- League: Pacific Coast League
- Ballpark: Edmonds Field
- City: Sacramento, California
- Record: 95–82
- League place: 3rd
- Managers: Bill Killefer

= 1938 Sacramento Solons season =

The 1938 Sacramento Solons season saw the Sacramento Solons baseball team win the Pacific Coast League (PCL) pennant. Led by manager Bill Killefer, the Solons finished third in the PCL with a 95–82 record, but qualified for the PCL's four-team playoffs. They defeated the first-place Los Angeles Angels, four games to one, in the opening round, and then defeated the fourth-place San Francisco Seals in the championship series, again by four games to one, to win the PCL's President's Trophy.
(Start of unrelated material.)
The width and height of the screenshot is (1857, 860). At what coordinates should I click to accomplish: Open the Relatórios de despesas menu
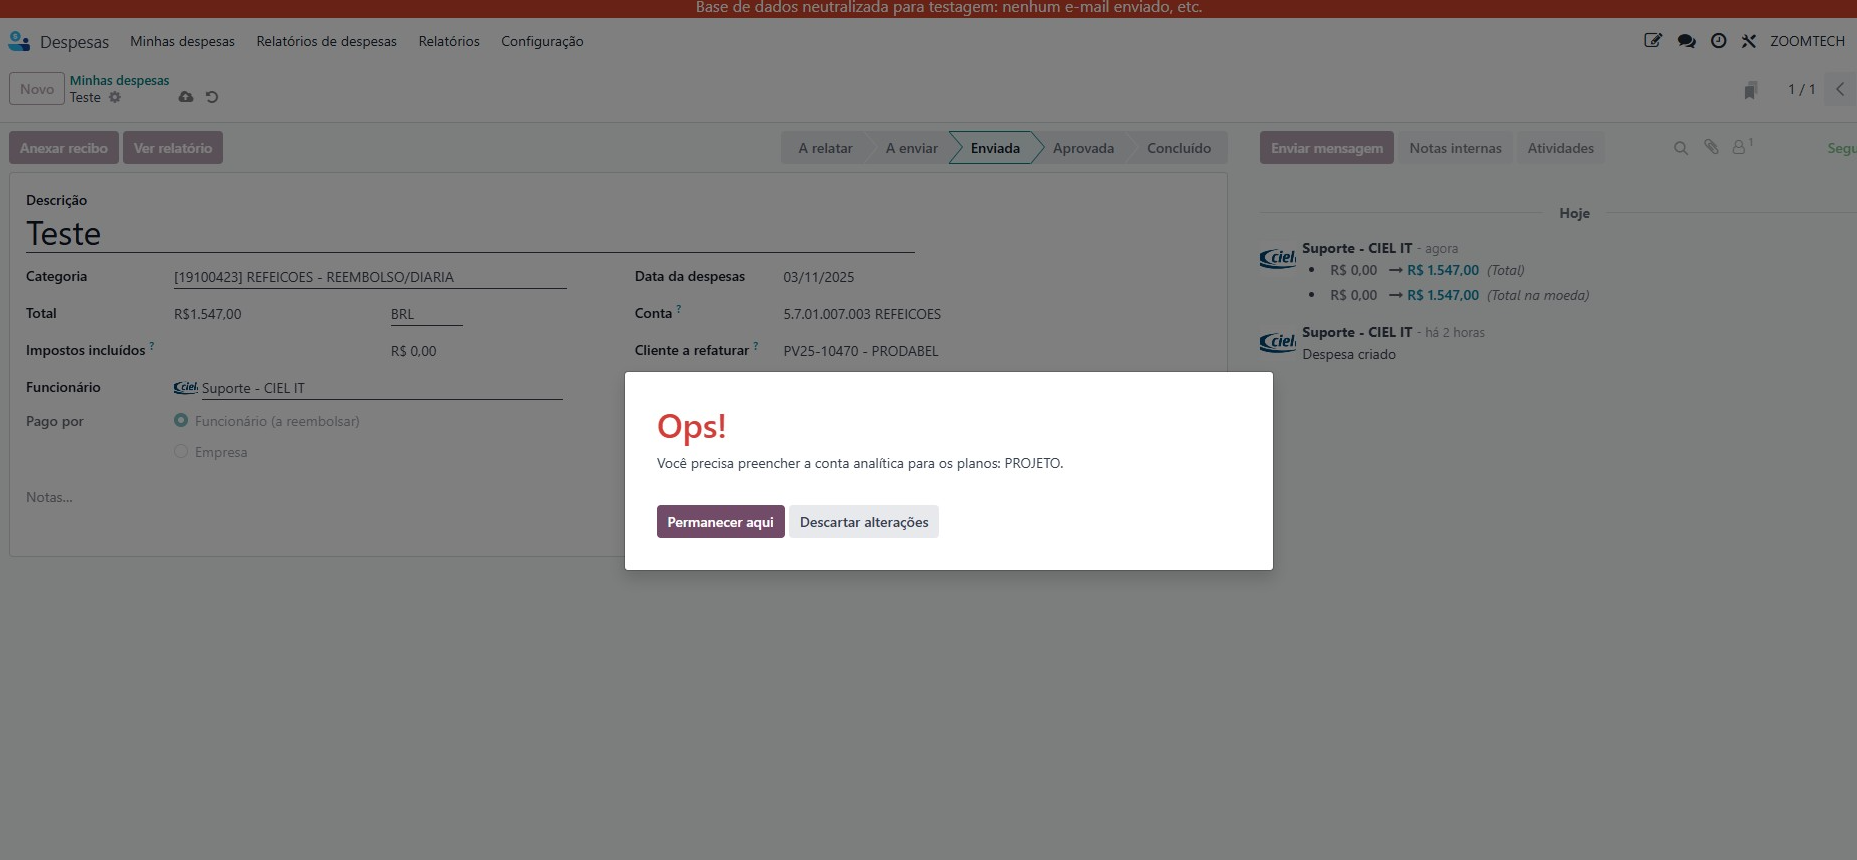pos(326,41)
However, the PCL's rules were changed in 1938 such that the pennant was awarded in 1938 to Angels as the team with the best record in the regular season.

Left-hander Tony Freitas was the team's leading pitcher, compiling a 24–11 record and 2.67 earned run average (ERA) in 290 inning pitched. Cotton Pippen also pitched well, compiling a 17–8 record with a 3.15 ERA in 223 inning pitched.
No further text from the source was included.